As compras de imóveis pela internet são cada vez mais frequentes. Tanto que o site Google constatou em um levantamento realizado com 605 compradores de imóveis residenciais do País, que 84% realizaram o sonho da casa própria pelo varejo online nos últimos seis meses e 16% estão procurando uma casa nos sites com intenção de comprar no momento.

De acordo com a pesquisa, dos 84% respondentes que adquiriram um imóvel pela internet, 51% compraram um imóvel novinho em folha e os demais (49%) uma casa usada. Os imóveis novos foram arrematados por 56% dos homens, relativamente mais jovem e com renda mensal entre R$ 5 mil e R$ 10 mil. Já a compra dos usados apresentou uma pequena predominância feminina (51%), público relativamente mais velho e um pouco menos afluente.

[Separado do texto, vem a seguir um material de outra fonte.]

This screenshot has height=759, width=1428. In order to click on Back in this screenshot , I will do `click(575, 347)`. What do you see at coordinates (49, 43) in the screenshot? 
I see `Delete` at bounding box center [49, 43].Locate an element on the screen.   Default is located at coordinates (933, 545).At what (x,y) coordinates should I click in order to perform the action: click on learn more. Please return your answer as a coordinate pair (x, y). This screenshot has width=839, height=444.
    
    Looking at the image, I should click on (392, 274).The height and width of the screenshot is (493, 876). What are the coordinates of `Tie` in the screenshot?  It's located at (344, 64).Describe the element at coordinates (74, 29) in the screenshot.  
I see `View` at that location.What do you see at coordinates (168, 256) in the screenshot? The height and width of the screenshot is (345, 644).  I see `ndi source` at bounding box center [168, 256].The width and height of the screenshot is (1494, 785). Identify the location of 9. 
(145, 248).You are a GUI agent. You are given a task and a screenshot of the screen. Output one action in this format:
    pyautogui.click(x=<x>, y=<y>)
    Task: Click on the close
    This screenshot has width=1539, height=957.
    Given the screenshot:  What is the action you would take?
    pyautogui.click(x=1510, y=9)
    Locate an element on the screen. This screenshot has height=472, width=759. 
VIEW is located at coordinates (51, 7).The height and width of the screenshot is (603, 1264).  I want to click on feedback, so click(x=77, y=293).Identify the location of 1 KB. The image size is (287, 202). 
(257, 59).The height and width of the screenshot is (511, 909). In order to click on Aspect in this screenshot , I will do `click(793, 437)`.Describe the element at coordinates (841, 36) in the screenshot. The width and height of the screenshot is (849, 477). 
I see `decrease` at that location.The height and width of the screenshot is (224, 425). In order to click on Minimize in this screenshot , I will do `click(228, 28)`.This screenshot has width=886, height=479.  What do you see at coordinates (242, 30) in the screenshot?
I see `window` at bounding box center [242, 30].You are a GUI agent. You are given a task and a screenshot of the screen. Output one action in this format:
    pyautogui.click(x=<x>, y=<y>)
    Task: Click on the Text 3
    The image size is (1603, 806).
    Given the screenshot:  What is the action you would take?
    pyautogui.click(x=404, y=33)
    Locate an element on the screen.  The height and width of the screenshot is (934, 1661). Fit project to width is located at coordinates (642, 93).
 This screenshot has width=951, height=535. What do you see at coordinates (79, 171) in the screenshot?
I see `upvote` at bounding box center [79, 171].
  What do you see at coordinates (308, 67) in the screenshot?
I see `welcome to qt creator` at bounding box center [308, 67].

Hoje a web é a principal fonte de informação para pesquisa e compra de imóveis residências (88%), enquanto os anúncios em jornais passaram a ocupar a segunda posição com 67%, imobiliárias e corretores correspondem a 54%, folhetos e panfletos representam 49% das pesquisas e estantes de vendas no local da construção 38%.

Três tipos de sites são os mais utilizados por compradores de imóveis: sites de imobiliárias são usados por 57% dos respondentes, 42% preferem os sites especializados em informações imobiliárias e 41% optam pelo endereço eletrônico das construtoras.

Atentas a expansão do comércio online, as construtoras, segundo matéria publica no caderno de economia do JT desta quinta-feira, têm usado todos os recursos possíveis na internet para ganhar espaço e fazer novos clientes.